§ Stated problem
Render the lines from the one containing "You are a computer-use agent." through the one containing "point(16,16)" as a two-column CSV with columns input and output. Put the text and its answer each in one quoted field, turn line breaks into spaces, and leave out the pictures.

§ Task material
────────────────────────────────────────

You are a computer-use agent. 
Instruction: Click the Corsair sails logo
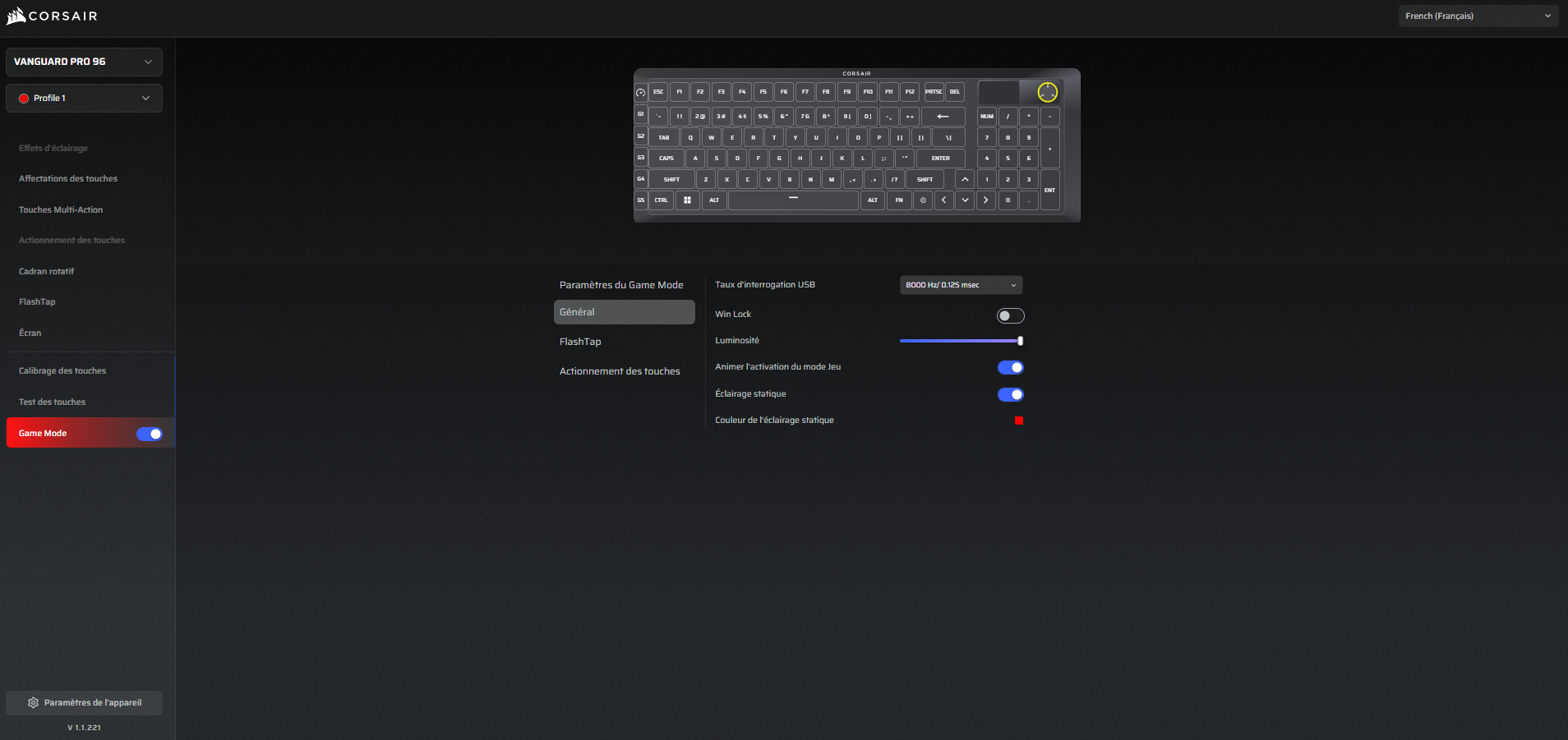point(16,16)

────────────────────────────────────────

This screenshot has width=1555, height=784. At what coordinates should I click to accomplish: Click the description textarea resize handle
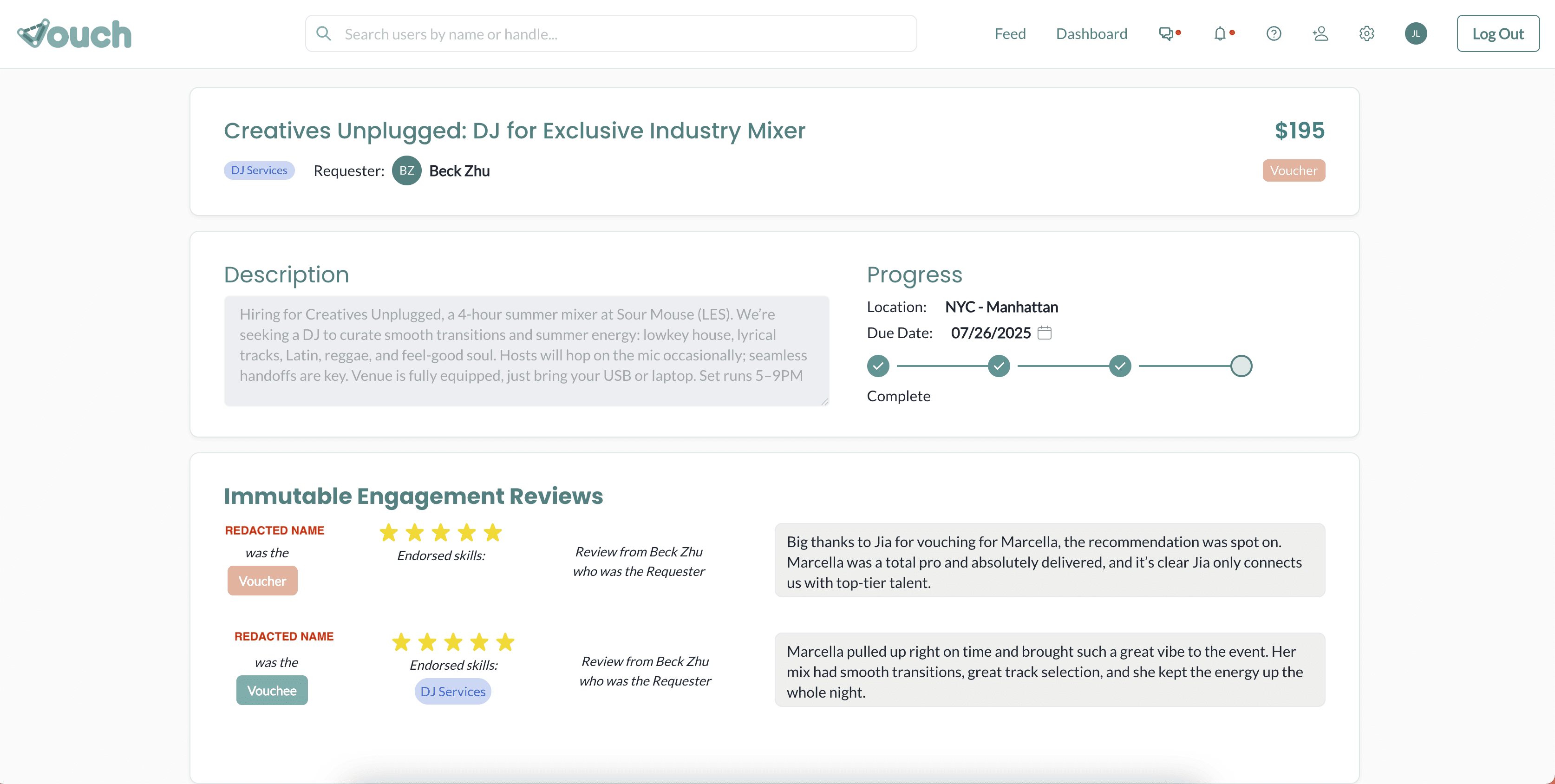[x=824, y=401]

────────────────────────────────────────

§ Solution to the exercise
input,output
"You are a computer-use agent. Instruction: Click the Corsair sails logo","point(16,16)"